III. The tendency of the last century was to individualism; that
of the present is to socialism. The theory of Hobbes, Locke,
Rousseau, and Jefferson, though not formally abandoned, and still
held by many, has latterly been much modified, if not wholly
transformed. Sovereignty, it is now maintained, is inherent in
the people; not individually, indeed, but collectively, or the
people as society. The constitution is held not to be simply a
compact or agreement entered into by the people as individuals
creating civil society and government, but a law ordained by the
sovereign people, prescribing the constitution of the state and
defining its rights and powers.

This transformation, which is rather going on than completed, is,
under one aspect at least, a progress, or rather a return to the
sounder principles of antiquity. Under it government ceases to
be a mere agency, which must obtain the assassin's consent to be
hung before it can rightfully hang him, and becomes authority,
which is one and imperative. The people taken collectively are
society, and society is a living organism, not a mere aggregation
of individuals. It does not, of course, exist without
individuals, but it is something more than individuals, and has
rights not derived from them, and which are paramount to theirs.
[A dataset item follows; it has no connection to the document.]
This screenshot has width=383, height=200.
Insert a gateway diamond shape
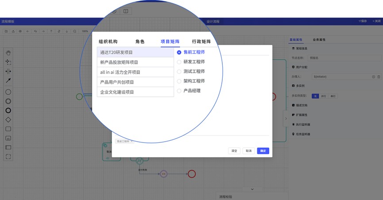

There is more truth, and truth of a higher order, in this than in
the theory of the social compact. Individuals, to a certain
extent, derive their life from God through society, and so far
they depend on her, and they are hers; she owns them, and has the
right to do as she will with them. On this theory the state
emanates from society, and is supreme. It coincides with the
ancient Greek and Roman theory, as expressed by Cicero, already
cited. Man is born in society and remains there, and it may be
regarded as the source of ancient Greek and Roman patriotism,
which still commands the admiration of the civilized world. The
state with Greece and Rome was a living reality, and loyalty a
religion. The Romans held Rome to be a divinity, gave her
statues and altars, and offered her divine worship. This was
superstition, no doubt, but it had in it an element of truth. To
every true philosopher there is something divine in the state,
and truth in all theories. Society stands nearer to God, and
participates more immediately of the Divine essence, and the
state is a more lively image of God than the individual. It was
man, the generic and reproductive man, not the isolated
individual, that was created in the image and likeness of his
Maker. "And God created man in his own image; in the image of
God created he him; male and female created he them."